• _Work instruction_:
Using the listing below, copy exactly the lines from the one containing "Trả lời câu hỏi mục I trang" to the one containing "Soạn giải bài 3", both lines included, and no others.

• _Entries supplied_:
□ □ □

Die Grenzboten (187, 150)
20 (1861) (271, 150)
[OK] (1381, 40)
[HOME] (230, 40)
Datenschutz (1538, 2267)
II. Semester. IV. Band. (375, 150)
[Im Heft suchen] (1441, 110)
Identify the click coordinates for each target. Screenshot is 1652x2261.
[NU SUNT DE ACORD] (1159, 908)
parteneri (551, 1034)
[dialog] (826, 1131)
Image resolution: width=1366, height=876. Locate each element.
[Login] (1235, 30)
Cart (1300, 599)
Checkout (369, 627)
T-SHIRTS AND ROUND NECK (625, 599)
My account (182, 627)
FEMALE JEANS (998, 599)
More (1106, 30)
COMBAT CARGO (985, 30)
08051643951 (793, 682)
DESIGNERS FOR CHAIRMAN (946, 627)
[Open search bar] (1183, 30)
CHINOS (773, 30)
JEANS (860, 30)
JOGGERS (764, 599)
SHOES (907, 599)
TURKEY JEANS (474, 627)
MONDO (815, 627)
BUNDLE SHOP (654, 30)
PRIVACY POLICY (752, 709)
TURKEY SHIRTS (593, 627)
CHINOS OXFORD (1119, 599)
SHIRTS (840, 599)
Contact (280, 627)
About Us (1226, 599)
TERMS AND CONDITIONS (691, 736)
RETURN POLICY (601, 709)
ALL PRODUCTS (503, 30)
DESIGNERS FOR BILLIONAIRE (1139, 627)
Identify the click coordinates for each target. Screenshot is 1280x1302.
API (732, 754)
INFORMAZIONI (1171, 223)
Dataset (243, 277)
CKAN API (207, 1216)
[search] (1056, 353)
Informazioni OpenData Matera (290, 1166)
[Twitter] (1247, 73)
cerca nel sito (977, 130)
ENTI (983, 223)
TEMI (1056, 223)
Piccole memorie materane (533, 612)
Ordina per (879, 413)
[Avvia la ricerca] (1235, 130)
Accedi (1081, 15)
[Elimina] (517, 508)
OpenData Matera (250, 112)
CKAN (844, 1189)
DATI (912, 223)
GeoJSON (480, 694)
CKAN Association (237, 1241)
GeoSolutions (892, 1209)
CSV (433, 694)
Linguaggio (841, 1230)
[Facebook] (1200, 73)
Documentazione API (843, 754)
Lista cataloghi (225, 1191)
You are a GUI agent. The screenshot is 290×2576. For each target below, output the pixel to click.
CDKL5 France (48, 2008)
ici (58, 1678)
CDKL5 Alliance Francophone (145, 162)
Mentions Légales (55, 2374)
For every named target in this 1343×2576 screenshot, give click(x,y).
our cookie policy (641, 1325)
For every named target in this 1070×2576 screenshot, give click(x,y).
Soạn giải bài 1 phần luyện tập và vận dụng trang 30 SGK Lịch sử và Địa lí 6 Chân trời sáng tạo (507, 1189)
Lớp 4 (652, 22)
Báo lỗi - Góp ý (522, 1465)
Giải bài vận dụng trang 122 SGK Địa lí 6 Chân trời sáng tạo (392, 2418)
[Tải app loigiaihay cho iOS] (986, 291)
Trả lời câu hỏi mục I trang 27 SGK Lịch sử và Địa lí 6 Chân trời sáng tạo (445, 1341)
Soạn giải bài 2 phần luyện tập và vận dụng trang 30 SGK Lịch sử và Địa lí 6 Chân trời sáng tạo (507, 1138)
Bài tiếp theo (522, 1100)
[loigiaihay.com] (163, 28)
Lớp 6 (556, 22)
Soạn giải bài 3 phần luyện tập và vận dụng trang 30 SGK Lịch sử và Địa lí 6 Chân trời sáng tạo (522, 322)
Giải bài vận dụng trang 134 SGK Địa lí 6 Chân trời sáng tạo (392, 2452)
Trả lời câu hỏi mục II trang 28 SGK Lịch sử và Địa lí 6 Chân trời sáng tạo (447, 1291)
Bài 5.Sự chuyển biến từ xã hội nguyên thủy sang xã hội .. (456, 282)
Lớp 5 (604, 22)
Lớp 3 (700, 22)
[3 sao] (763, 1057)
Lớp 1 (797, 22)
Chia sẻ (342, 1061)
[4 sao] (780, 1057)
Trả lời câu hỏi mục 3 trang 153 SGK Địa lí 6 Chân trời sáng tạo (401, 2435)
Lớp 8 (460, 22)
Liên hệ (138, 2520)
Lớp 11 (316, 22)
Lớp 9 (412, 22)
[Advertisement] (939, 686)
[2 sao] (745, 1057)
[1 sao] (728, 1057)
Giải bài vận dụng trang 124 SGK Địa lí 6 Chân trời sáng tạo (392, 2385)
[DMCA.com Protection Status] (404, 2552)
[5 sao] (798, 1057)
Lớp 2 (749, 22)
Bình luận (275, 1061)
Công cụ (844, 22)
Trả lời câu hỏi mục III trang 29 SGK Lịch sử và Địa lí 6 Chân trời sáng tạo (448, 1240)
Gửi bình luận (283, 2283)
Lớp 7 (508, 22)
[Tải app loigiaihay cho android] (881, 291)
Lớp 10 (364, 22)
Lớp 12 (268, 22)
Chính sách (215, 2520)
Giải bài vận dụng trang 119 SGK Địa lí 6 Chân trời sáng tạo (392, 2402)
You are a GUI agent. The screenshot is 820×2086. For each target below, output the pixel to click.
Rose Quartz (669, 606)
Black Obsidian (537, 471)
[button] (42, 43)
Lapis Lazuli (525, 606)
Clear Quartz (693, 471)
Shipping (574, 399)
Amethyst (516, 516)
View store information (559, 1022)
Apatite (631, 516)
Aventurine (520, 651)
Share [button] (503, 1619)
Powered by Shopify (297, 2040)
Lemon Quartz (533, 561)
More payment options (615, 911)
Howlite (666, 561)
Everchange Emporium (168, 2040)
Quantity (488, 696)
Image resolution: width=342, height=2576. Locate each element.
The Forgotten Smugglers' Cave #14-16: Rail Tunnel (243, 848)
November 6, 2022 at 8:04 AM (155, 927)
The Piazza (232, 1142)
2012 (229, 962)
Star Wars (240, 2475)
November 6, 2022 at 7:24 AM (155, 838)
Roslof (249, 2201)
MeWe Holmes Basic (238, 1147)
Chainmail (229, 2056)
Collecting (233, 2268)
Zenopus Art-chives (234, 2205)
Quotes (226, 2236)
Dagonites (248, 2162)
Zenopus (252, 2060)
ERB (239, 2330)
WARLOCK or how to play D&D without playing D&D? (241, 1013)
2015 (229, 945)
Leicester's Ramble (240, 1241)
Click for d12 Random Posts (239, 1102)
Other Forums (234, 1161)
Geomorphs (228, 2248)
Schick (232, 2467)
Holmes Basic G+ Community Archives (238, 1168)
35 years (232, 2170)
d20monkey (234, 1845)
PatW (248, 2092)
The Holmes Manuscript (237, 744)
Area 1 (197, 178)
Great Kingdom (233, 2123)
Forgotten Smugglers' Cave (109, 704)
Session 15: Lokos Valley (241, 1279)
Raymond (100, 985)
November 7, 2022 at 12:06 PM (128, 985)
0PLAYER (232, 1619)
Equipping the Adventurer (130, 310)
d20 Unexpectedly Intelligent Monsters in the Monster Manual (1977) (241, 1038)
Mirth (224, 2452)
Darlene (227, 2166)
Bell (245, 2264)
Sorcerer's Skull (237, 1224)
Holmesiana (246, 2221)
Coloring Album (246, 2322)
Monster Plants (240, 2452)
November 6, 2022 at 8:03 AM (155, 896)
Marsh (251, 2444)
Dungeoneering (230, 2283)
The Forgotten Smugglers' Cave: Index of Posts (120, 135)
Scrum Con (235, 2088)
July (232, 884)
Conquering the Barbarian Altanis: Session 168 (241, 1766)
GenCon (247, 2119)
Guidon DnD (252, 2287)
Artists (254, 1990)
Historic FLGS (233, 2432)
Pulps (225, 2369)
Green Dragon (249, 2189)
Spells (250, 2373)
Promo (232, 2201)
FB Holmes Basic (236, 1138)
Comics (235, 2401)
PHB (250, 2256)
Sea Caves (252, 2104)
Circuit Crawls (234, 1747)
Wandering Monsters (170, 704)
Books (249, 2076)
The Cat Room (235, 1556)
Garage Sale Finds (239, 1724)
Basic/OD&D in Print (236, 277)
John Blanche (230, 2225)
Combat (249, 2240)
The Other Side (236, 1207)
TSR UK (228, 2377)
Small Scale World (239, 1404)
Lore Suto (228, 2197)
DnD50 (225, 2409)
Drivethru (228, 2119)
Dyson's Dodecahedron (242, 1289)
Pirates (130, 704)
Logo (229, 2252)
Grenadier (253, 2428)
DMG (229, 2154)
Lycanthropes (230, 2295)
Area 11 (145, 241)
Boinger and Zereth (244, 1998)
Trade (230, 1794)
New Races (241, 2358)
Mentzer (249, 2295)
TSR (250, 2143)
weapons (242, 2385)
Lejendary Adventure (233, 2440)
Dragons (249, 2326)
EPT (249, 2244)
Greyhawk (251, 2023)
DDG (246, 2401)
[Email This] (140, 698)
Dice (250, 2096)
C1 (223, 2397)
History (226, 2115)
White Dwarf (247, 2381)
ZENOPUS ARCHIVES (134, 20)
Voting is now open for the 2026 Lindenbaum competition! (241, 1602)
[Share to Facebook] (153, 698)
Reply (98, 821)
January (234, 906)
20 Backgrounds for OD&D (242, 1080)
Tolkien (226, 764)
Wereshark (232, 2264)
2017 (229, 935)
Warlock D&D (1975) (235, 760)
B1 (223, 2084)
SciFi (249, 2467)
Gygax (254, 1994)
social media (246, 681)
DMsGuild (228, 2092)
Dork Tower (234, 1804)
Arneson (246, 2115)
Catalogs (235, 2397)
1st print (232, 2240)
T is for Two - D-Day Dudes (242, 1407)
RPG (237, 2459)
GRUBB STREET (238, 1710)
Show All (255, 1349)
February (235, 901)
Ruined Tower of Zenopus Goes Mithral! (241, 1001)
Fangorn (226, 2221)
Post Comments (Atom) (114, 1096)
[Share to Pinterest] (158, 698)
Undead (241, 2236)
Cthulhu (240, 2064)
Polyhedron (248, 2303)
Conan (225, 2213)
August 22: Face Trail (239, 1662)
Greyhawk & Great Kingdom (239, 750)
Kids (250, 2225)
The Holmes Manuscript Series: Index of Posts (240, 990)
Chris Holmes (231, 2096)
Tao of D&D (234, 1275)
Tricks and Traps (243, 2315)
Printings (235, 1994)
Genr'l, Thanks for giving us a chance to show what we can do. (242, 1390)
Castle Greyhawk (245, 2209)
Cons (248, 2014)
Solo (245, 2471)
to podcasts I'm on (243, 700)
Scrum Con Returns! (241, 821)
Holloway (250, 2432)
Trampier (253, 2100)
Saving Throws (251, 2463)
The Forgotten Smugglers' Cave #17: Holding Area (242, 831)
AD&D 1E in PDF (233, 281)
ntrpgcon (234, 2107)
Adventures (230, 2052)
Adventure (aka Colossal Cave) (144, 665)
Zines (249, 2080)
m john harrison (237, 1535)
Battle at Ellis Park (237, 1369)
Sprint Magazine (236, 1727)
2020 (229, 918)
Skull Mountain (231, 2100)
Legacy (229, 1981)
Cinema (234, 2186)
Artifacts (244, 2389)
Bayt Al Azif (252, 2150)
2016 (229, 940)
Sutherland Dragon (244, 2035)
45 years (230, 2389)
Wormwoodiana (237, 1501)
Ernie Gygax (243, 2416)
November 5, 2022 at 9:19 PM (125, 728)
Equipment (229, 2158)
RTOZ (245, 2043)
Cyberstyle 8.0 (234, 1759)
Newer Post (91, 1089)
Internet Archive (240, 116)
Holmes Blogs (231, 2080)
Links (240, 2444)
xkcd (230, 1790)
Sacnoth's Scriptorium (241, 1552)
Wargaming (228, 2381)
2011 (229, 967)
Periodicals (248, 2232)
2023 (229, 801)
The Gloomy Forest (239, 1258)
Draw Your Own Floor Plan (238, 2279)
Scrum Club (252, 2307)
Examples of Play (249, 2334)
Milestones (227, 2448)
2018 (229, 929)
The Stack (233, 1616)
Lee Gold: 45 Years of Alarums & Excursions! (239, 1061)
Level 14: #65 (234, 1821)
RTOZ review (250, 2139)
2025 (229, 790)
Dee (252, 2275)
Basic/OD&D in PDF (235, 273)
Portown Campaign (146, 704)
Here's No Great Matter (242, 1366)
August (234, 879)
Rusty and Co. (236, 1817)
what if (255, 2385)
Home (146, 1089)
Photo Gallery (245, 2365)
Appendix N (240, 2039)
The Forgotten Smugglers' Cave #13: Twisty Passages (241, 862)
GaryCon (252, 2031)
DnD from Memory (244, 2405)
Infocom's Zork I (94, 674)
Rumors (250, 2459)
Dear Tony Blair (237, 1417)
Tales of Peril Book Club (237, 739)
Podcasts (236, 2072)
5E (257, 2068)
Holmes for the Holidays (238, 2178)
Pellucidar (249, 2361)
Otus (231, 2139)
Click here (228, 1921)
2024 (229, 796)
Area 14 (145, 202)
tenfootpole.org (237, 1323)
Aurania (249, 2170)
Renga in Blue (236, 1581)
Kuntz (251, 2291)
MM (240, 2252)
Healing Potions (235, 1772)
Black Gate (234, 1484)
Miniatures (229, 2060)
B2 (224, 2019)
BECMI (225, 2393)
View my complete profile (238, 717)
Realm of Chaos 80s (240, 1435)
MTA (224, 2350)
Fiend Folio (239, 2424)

□ □ □

• _Result for this exercise_:
Trả lời câu hỏi mục I trang 27 SGK Lịch sử và Địa lí 6 Chân trời sáng tạo (445, 1341)
Soạn giải bài 2 phần luyện tập và vận dụng trang 30 SGK Lịch sử và Địa lí 6 Chân trời sáng tạo (507, 1138)
Bài tiếp theo (522, 1100)
[loigiaihay.com] (163, 28)
Lớp 6 (556, 22)
Soạn giải bài 3 phần luyện tập và vận dụng trang 30 SGK Lịch sử và Địa lí 6 Chân trời sáng tạo (522, 322)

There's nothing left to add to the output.